Long-term event-free survival benefits of neoadjuvant nivolumab plus chemotherapy for resectable NSCLC

According to results presented at the European Lung Cancer Congress 2023 (Copenhagen, 29 March–1 April), long-term analysis of the phase III CheckMate 816 trial (at a median follow-up of 41.4 months) demonstrated that neoadjuvant nivolumab plus platinum doublet chemotherapy prolonged event-free survival (EFS) compared with chemotherapy alone (Abstract 84O). The findings were observed among 358 patients with stage IB–IIIA resectable NSCLC and no known EGFR/ALK alterations (hazard ratio [HR] 0.68; 95% confidence interval 0.49–0.93) and extend those of the initial trial analysis conducted at a minimum follow-up of 29.5 months (N Engl J Med. 2022;386:1973–1985). Grade 3–4 treatment-related and surgery-related adverse events occurred at similar rates in each arm.
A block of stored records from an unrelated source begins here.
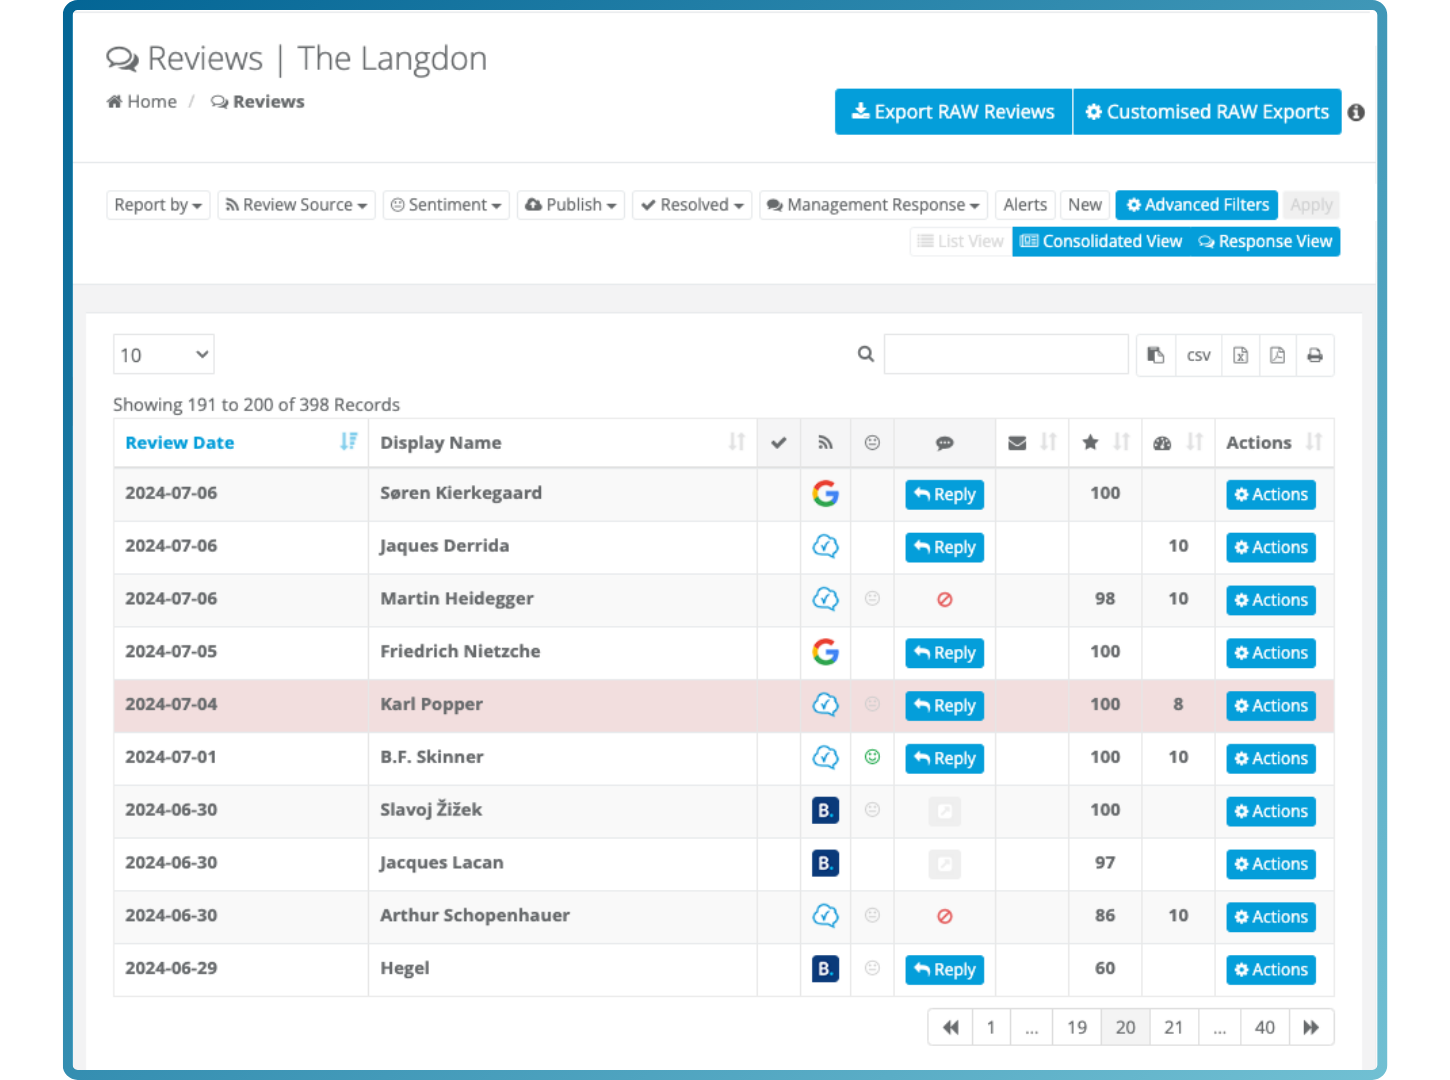Go to page 21 in pagination
The height and width of the screenshot is (1080, 1450).
point(1174,1027)
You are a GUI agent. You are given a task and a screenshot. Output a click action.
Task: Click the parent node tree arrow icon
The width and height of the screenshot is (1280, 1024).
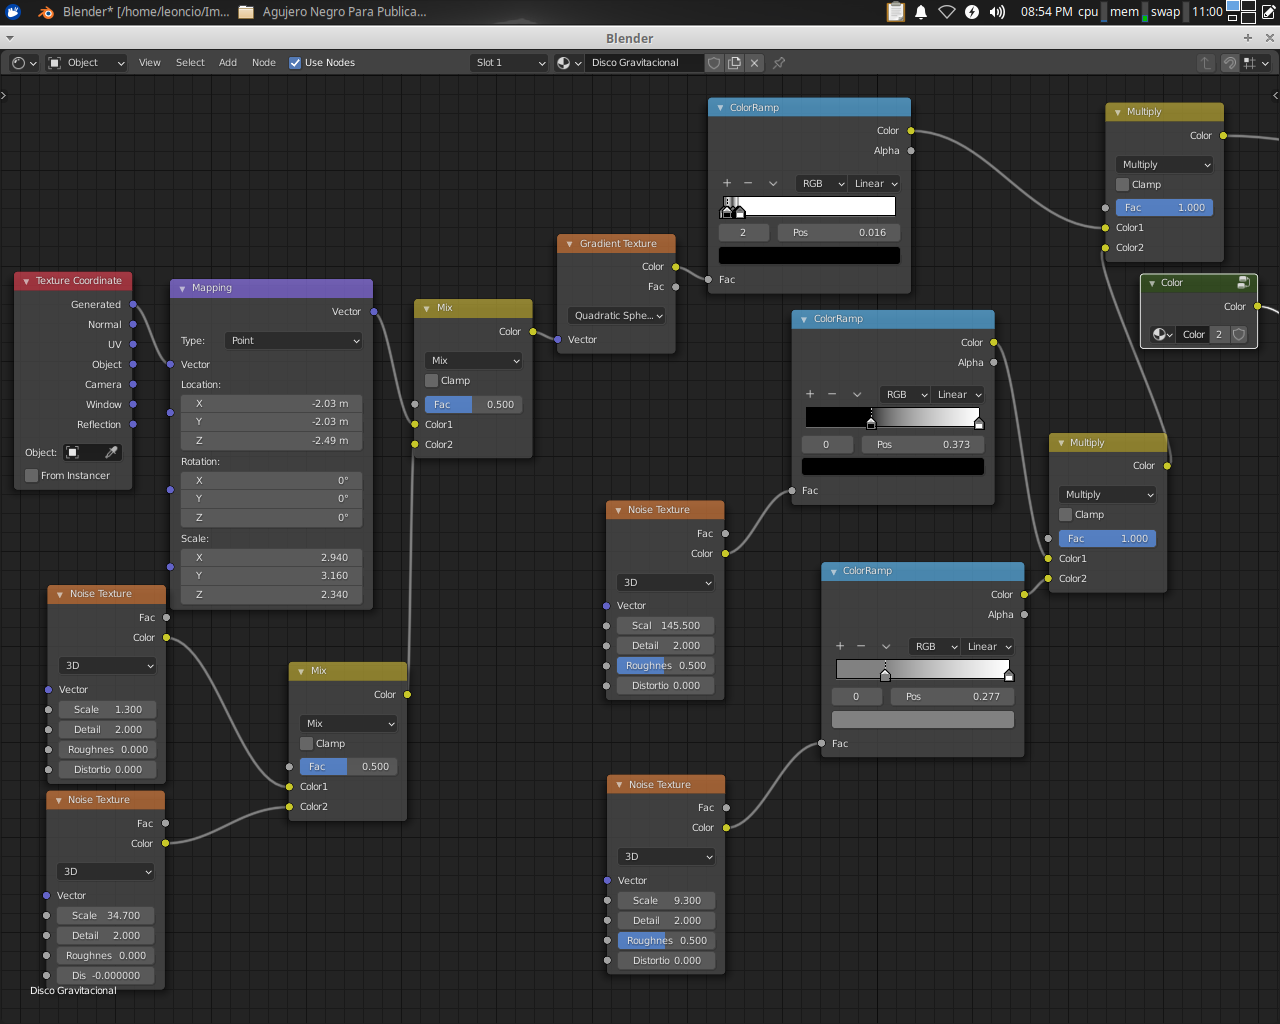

Exploratory analyses showed that 3-year EFS rates were higher with nivolumab plus chemotherapy versus chemotherapy, both among patients treated with minimally invasive surgery (67% versus 53%) and among those receiving thoracotomy or conversion (61% versus 51%). Three-year EFS rate improvements with nivolumab plus chemotherapy versus chemotherapy alone were also not dependent on the extent of resection (with rates of 64% versus 49% for lobectomy and 67% versus 48% for pneumonectomy) and were evident in patients with complete (R0) resection (with rates of 64% versus 51%). Among patients undergoing surgery, recurrence rates were 28% in those receiving nivolumab plus chemotherapy and 42% in those receiving chemotherapy alone.

In patients receiving nivolumab plus chemotherapy, a baseline 4-gene inflammatory signature score was numerically higher in those achieving a pathological complete response. In addition, a high inflammatory score was linked to an improved EFS.
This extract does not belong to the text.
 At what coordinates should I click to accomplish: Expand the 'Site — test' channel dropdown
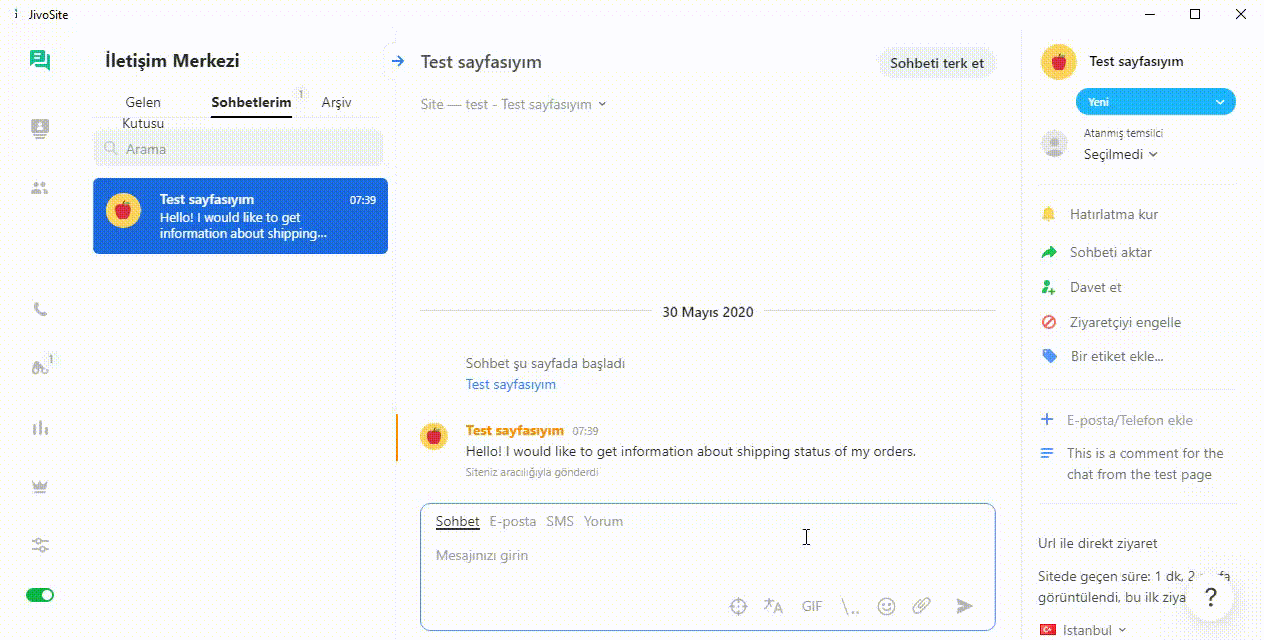(x=513, y=104)
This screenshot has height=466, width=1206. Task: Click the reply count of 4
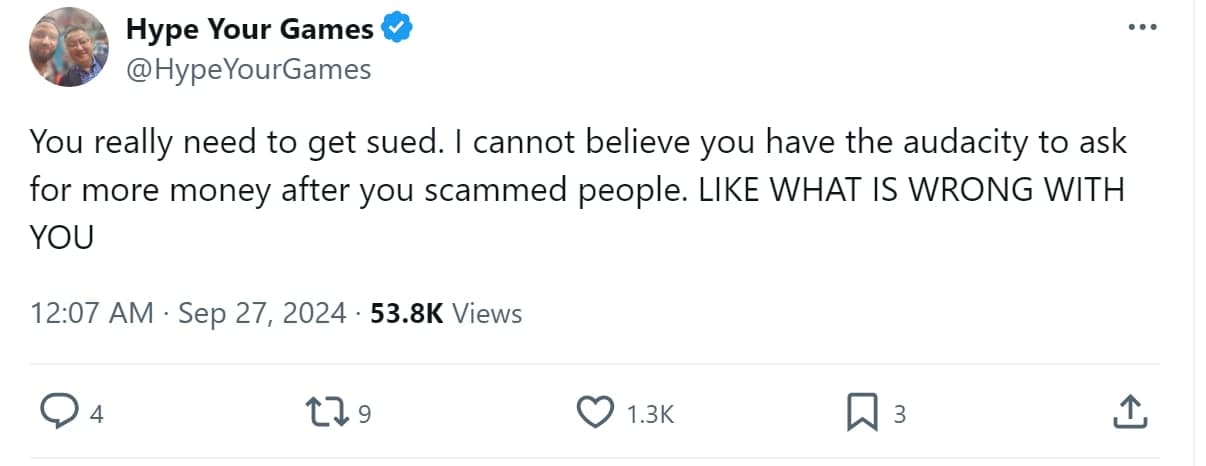(97, 413)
“These maturing data are very important and represent a big step forward in curing patients with resectable NSCLC,” says Prof. Martin Reck from Lung Clinic Grosshansdorf, Germany. “Because EFS is considered a surrogate marker for overall survival, the probability that the results from the CheckMate 816 trial will transition into a real survival benefit is increasing.” Another important point is that the benefit was seen across all patients, independent of the type of surgery and the surgical access to the lung. “However, overall survival results will be necessary to determine the true value of this approach,” cautions Reck. “In addition, we need to consider the suggestion from the original analysis that EFS benefit was driven by patients achieving a pathological complete response.”
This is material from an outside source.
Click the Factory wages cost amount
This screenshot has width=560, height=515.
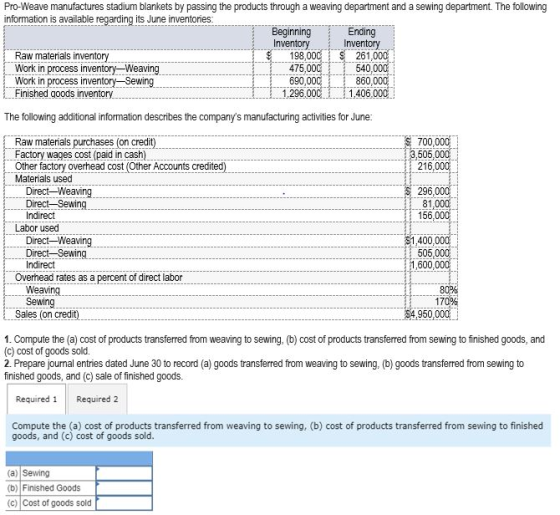tap(430, 155)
Based on the results from the CheckMate 816 trial, Reck thinks it will not be long before clinical practice is changed and this will hasten the search for predictive biomarkers to identify patients who are the best candidates for neoadjuvant chemoimmunotherapy. He also calls for a redefinition of resectability: “Until recently, nodal involvement of the mediastinum was a clear criterion against resectability, but we are now operating on node-positive tumours following neoadjuvant chemoimmunotherapy. Perioperative chemoimmunotherapies are dramatically changing the face of non-resectable, locally advanced NSCLC and will hopefully enable resections in a greater number of patients.”

Concluding, Reck comments: “An important issue for clinical practice will be to differentiate the results seen with pure neoadjuvant chemoimmunotherapy, as used in CheckMate 816, from those soon to be reported from the new generation of phase III trials investigating neoadjuvant plus adjuvant chemoimmunotherapy in resectable NSCLC.”